**YOUR GOAL**.
All of the data below should be printed again exactly, pictures excluded.

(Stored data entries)
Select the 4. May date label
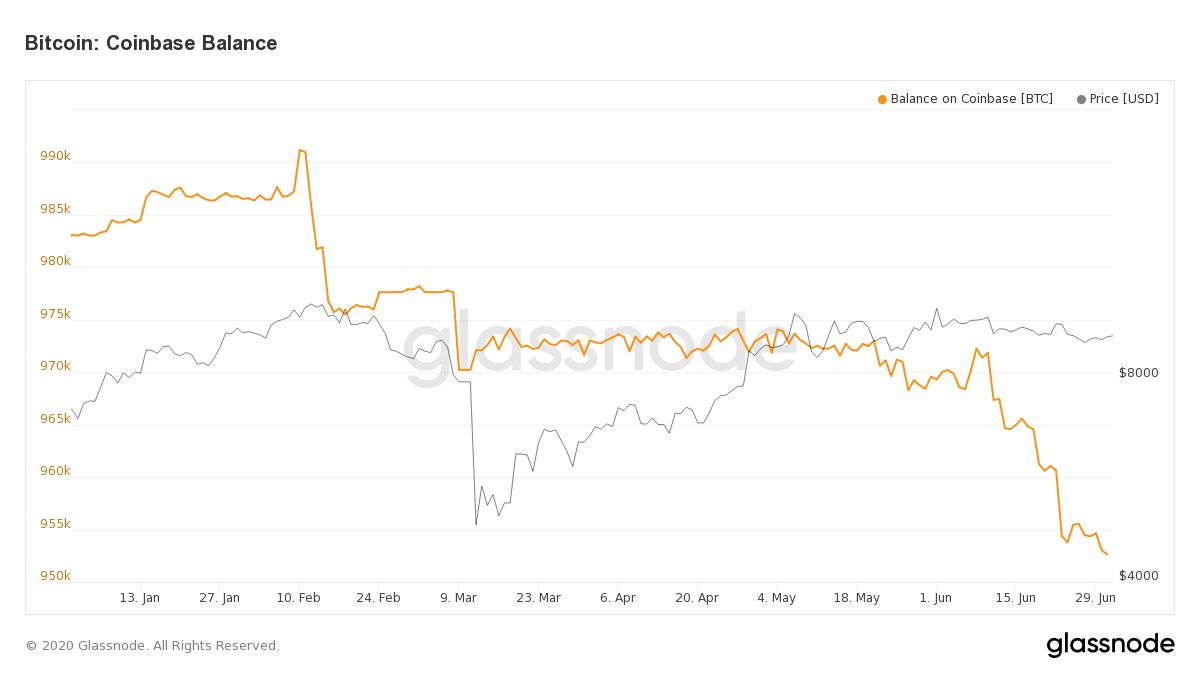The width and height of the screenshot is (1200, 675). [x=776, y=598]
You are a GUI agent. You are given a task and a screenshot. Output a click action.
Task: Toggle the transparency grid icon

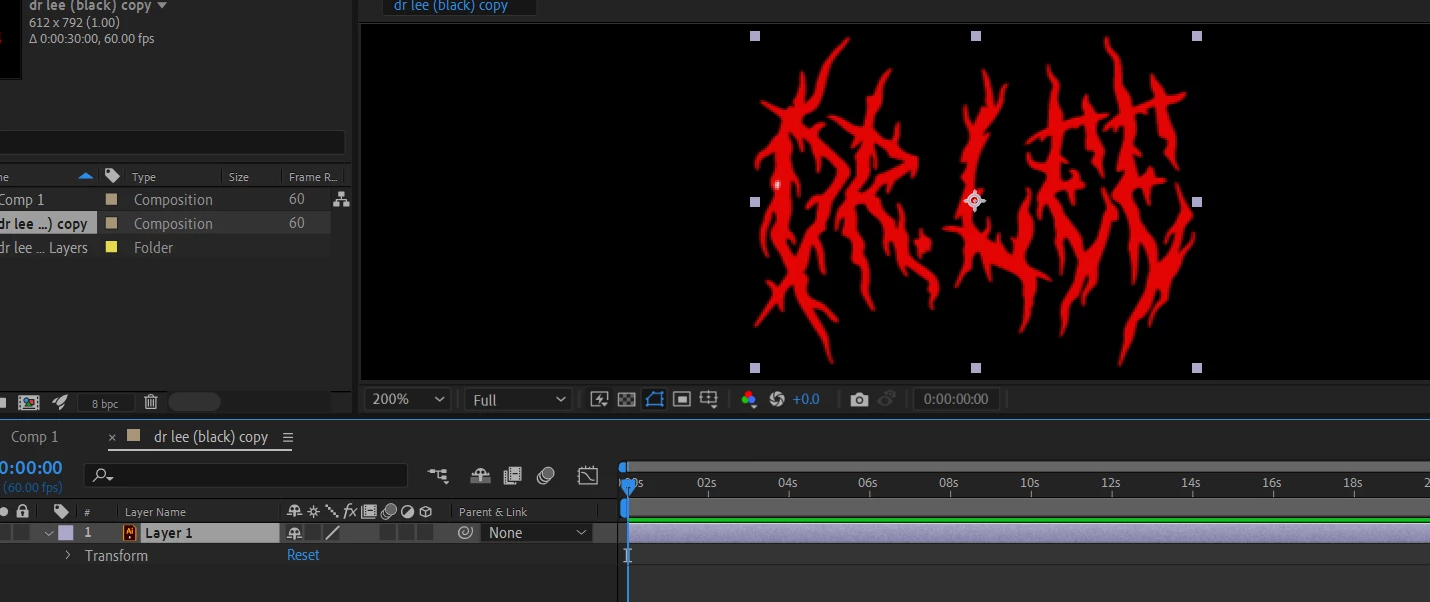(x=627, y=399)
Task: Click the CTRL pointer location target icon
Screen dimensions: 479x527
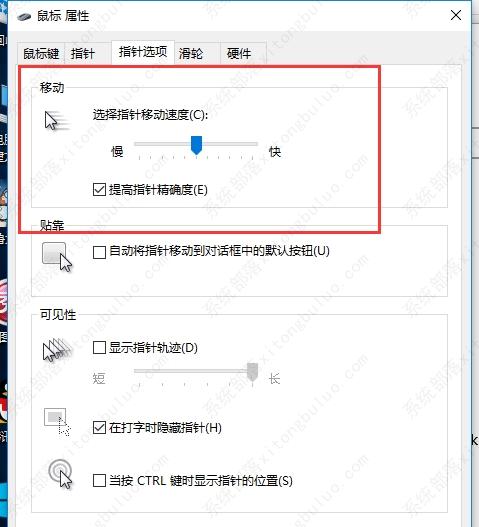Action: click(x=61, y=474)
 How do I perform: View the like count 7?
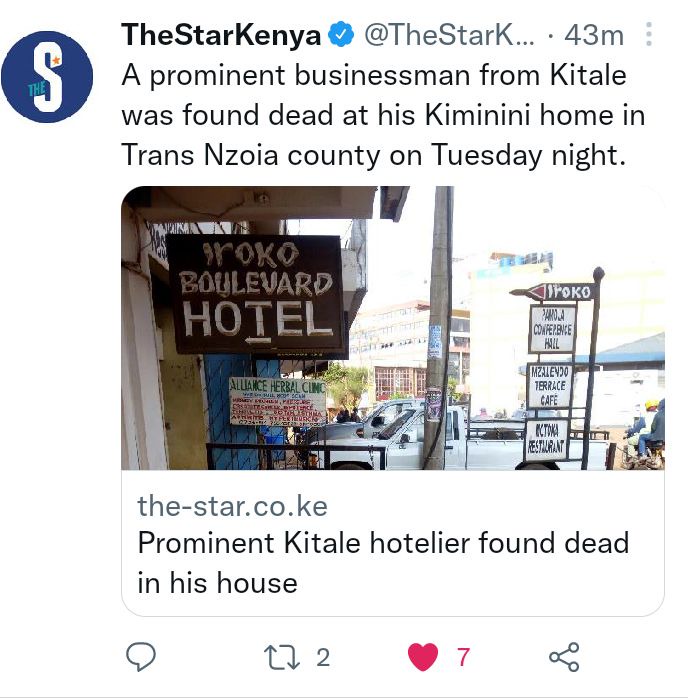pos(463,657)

**RESULT OF THE EXERCISE**.
Select the 4. May date label
The width and height of the screenshot is (1200, 675). [x=776, y=598]
You are a GUI agent. You are given a task and a screenshot. Output a click action.
Task: Toggle the transparency grid icon

(x=627, y=399)
Task: Click the CTRL pointer location target icon
Screen dimensions: 479x527
Action: click(x=61, y=474)
 How do I perform: View the like count 7?
pos(463,657)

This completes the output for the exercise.